Rozdział VI

2.8K 195 126
                                    

DRACO POV

     Ściągną ten kaptur i tak jak myślałem to był ten cholerny Potter!! Znaczy Riddle znaczy... Kurwa! To, to tak ukrywał? To o to chodziło?

Jego oczy wydawały się mieć jeszcze intensywniejszy odcień zieleni, nie zasłaniały je już okulary, rysy twarz lekko się wyostrzyły.

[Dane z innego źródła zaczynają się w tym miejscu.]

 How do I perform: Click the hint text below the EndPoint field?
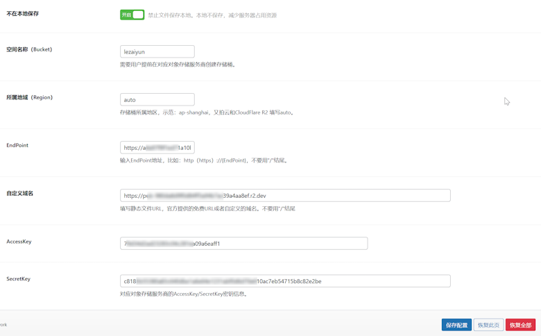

Cholera, nawet JA muszę przyznać, że teraz jest... Naprawdę przystojny... TO TYLKO OBIEKTYWNE  STWIERDZENIE FAKTU!

- Teraz kiedy sam poznał prawdę - kontynuował Czarny Pan kładąc dłoń na ramieniu zielonookiego - Nie da się więcej omotać temu starcowi... Jednak... - pierwszy raz widzę niepewność w jego oczach i... skruchę? - Jednak przy was wszystkich chciałem... Chciałem Cię przeprosić Harry... Za całe twoje życie, które powinno wyglądać zupełnie inaczej. Mam nadzieję, że... jakoś to nadrobimy - na Salazara ten gad potrafi się normalnie uśmiechać!

     Owszem, w kręgach, zwłaszcza tym wewnętrznym chodziły plotki, o zaginionym dziecku, ale nikt w to raczej nie wierzył... A przynajmniej ja. No bo... w sumie... dobra teraz może Voldemort wygląda jak człowiek, ale dalej nie mogę go sobie wyobrazić z jakąś kobieta... facetem... kotem... drzewem... CZYMKOLWIEK!

     Spojrzałem na Blaise'a jednak on tak samo nie wiedział co się tu właściwie stało. Zabini miał raczej minę jakby zobaczył Snape'a w różowym bikini tańczącego jezioro łabędzie razem z McGonagall.

- Też mam taką nadzieję... - zaczął Potter eeee... Riddle odwracając głowę w stronę Toma - I uprzedzając twoje pytanie... wybaczam. - i w tym momencie miałem taka samą minę jak Blaise... Marvolo przygarną do siebie syna zamykając go w mocnym uścisku. Cholera czyli jednak to ma uczucia...heh... kto by pomyślał.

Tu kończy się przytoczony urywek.